Work instruction:
I'd like every record given again exactly, please.

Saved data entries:
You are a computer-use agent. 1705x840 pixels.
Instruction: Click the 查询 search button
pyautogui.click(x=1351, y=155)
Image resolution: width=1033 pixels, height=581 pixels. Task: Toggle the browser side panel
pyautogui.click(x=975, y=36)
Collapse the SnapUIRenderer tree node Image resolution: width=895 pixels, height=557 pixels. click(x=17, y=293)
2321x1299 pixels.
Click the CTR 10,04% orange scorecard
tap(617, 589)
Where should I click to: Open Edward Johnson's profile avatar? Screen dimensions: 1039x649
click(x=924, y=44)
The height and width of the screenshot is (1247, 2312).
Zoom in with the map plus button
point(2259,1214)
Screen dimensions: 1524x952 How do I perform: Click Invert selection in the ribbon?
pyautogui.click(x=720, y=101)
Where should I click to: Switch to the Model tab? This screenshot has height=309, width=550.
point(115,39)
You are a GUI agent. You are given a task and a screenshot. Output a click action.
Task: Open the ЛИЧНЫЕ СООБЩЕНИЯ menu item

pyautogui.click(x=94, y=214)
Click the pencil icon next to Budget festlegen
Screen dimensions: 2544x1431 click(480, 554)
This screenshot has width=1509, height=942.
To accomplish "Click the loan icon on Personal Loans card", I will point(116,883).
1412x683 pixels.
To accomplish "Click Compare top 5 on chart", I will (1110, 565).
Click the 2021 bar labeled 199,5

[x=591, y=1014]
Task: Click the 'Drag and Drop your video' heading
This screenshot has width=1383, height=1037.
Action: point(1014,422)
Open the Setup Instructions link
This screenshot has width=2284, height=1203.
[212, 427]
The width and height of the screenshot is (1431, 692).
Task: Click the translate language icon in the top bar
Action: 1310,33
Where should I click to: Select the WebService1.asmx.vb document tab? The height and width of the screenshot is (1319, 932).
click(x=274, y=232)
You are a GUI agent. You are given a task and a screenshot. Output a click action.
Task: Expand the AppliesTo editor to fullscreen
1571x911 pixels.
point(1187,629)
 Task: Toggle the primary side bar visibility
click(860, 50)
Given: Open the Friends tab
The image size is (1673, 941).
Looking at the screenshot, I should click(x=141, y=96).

Final answer:
You are a computer-use agent. 1705x840 pixels.
Instruction: Click the 查询 search button
pyautogui.click(x=1351, y=155)
Image resolution: width=1033 pixels, height=581 pixels. Task: Toggle the browser side panel
pyautogui.click(x=975, y=36)
Collapse the SnapUIRenderer tree node Image resolution: width=895 pixels, height=557 pixels. click(x=17, y=293)
2321x1299 pixels.
Click the CTR 10,04% orange scorecard
tap(617, 589)
Where should I click to: Open Edward Johnson's profile avatar? Screen dimensions: 1039x649
click(x=924, y=44)
The height and width of the screenshot is (1247, 2312).
Zoom in with the map plus button
point(2259,1214)
Screen dimensions: 1524x952 How do I perform: Click Invert selection in the ribbon?
pyautogui.click(x=720, y=101)
Where should I click to: Switch to the Model tab? This screenshot has height=309, width=550.
point(115,39)
You are a GUI agent. You are given a task and a screenshot. Output a click action.
Task: Open the ЛИЧНЫЕ СООБЩЕНИЯ menu item

pyautogui.click(x=94, y=214)
Click the pencil icon next to Budget festlegen
Screen dimensions: 2544x1431 click(480, 554)
This screenshot has width=1509, height=942.
To accomplish "Click the loan icon on Personal Loans card", I will point(116,883).
1412x683 pixels.
To accomplish "Click Compare top 5 on chart", I will (1110, 565).
Click the 2021 bar labeled 199,5

[x=591, y=1014]
Task: Click the 'Drag and Drop your video' heading
This screenshot has width=1383, height=1037.
Action: point(1014,422)
Open the Setup Instructions link
This screenshot has width=2284, height=1203.
[212, 427]
The width and height of the screenshot is (1431, 692).
Task: Click the translate language icon in the top bar
Action: 1310,33
Where should I click to: Select the WebService1.asmx.vb document tab? The height and width of the screenshot is (1319, 932).
click(x=274, y=232)
You are a GUI agent. You are given a task and a screenshot. Output a click action.
Task: Expand the AppliesTo editor to fullscreen
1571x911 pixels.
point(1187,629)
 Task: Toggle the primary side bar visibility
click(860, 50)
Given: Open the Friends tab
The image size is (1673, 941).
Looking at the screenshot, I should click(x=141, y=96).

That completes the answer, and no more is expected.